TASK REQUIREMENTS »
Extract every line in the records below that contains the string "subtasks", treating uppercase and lowercase letters as distinct.

[Records for pointing to text and elements]

____

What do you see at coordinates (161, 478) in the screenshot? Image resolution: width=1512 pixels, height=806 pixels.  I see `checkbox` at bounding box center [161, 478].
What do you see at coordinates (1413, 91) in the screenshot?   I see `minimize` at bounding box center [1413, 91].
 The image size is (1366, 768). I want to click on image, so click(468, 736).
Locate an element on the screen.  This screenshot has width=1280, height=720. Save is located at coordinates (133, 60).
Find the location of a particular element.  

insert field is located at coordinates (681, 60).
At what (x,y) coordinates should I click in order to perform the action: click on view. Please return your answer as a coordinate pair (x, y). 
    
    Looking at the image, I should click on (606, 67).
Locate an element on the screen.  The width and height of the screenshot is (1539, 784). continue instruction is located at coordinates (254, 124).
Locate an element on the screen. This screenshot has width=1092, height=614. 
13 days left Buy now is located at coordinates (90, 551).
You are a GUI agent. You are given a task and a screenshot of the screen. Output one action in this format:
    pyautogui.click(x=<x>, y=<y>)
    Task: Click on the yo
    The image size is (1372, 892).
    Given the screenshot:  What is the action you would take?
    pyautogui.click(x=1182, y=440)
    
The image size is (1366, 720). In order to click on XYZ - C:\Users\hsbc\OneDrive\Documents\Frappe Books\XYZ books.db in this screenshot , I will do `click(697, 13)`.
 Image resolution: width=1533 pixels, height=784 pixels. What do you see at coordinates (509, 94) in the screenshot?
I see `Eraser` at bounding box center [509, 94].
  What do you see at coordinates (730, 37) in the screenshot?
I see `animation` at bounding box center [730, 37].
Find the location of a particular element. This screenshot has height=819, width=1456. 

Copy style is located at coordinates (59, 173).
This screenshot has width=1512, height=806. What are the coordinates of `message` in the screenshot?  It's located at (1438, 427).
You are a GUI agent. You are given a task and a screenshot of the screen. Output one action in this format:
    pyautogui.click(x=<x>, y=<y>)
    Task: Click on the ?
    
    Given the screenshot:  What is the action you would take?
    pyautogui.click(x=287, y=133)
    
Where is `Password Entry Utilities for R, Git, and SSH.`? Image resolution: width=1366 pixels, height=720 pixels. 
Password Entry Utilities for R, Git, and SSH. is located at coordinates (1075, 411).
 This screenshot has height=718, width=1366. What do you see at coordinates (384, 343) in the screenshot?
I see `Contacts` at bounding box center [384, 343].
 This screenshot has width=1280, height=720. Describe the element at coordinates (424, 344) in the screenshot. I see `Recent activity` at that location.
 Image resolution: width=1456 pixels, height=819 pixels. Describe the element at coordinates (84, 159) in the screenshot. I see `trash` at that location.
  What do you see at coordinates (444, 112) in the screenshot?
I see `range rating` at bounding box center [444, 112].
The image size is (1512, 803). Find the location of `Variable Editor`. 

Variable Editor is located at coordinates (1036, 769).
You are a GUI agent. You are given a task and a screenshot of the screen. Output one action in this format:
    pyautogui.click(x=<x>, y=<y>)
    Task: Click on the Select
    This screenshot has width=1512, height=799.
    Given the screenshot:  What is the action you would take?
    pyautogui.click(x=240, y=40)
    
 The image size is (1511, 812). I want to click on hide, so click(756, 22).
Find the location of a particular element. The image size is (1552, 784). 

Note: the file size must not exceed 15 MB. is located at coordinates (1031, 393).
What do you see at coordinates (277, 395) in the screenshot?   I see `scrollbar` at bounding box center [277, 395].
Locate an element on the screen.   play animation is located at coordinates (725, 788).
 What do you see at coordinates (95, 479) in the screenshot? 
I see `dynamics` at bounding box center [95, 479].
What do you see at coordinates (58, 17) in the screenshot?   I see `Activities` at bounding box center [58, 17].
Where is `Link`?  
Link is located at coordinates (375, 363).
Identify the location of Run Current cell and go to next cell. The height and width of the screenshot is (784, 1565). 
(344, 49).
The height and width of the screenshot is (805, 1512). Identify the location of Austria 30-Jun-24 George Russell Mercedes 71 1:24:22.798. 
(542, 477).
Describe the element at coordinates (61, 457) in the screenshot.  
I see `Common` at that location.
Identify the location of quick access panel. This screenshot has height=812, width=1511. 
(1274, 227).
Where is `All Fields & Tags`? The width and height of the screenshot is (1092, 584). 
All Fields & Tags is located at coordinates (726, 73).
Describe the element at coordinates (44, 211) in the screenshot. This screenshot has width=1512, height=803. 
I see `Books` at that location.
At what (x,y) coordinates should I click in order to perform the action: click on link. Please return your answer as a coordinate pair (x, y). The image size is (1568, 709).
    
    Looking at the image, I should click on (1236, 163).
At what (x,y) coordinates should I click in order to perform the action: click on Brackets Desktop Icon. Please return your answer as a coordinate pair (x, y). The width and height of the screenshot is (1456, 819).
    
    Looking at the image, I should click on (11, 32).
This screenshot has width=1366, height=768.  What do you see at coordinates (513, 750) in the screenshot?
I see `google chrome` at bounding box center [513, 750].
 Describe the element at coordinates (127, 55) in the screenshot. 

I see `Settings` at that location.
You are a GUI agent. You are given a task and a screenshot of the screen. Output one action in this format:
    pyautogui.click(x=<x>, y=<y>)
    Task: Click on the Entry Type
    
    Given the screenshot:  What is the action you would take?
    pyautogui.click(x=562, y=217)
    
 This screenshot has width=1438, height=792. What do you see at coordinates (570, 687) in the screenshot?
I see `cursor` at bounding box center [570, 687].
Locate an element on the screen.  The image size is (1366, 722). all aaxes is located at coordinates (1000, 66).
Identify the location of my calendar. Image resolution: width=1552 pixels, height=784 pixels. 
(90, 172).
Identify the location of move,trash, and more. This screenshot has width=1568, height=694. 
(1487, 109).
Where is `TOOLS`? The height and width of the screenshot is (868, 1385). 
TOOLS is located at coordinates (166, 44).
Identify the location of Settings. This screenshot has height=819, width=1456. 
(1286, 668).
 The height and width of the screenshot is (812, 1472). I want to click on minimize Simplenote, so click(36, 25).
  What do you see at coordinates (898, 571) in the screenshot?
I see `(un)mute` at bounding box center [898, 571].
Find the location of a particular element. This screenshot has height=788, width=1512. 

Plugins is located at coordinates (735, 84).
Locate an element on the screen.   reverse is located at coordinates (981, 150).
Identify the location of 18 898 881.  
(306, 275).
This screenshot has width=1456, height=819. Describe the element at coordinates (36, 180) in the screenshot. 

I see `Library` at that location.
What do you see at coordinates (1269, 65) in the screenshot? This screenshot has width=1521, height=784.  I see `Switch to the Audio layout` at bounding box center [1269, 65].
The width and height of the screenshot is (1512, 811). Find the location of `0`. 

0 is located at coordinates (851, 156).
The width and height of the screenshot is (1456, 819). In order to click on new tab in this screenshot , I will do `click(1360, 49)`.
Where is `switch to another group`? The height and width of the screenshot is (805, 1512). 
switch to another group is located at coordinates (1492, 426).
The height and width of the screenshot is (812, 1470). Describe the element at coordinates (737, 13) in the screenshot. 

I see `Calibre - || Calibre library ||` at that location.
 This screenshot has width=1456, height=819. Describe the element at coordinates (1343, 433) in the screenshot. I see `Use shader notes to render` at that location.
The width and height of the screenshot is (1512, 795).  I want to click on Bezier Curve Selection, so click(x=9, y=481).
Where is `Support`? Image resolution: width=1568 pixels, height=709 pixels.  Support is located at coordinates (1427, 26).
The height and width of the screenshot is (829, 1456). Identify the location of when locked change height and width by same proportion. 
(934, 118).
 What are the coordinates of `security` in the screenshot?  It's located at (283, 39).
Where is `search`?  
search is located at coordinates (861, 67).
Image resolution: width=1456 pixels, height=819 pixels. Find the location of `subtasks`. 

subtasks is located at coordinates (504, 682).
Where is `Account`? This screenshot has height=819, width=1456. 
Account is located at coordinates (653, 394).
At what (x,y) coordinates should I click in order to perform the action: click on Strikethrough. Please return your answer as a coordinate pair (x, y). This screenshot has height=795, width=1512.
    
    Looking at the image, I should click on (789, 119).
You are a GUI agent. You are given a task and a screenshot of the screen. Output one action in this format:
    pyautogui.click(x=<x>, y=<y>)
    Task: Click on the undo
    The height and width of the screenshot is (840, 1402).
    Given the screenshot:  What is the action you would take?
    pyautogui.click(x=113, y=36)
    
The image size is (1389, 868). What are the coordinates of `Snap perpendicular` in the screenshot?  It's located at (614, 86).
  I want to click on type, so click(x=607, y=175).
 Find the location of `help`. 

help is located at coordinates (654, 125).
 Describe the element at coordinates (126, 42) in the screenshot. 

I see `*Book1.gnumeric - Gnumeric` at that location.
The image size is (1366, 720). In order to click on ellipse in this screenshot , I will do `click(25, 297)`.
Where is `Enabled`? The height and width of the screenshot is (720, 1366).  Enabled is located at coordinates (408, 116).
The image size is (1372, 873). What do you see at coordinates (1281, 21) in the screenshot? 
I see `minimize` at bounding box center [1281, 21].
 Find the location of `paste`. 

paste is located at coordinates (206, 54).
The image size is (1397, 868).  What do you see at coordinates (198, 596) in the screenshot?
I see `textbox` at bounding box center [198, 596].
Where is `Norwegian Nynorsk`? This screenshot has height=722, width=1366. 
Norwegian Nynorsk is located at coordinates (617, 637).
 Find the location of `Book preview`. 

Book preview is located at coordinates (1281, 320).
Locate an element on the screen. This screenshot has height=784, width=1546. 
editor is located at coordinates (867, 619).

____

EXERCISE RESULT »
Image resolution: width=1456 pixels, height=819 pixels. Find the location of `subtasks`. 
subtasks is located at coordinates (504, 682).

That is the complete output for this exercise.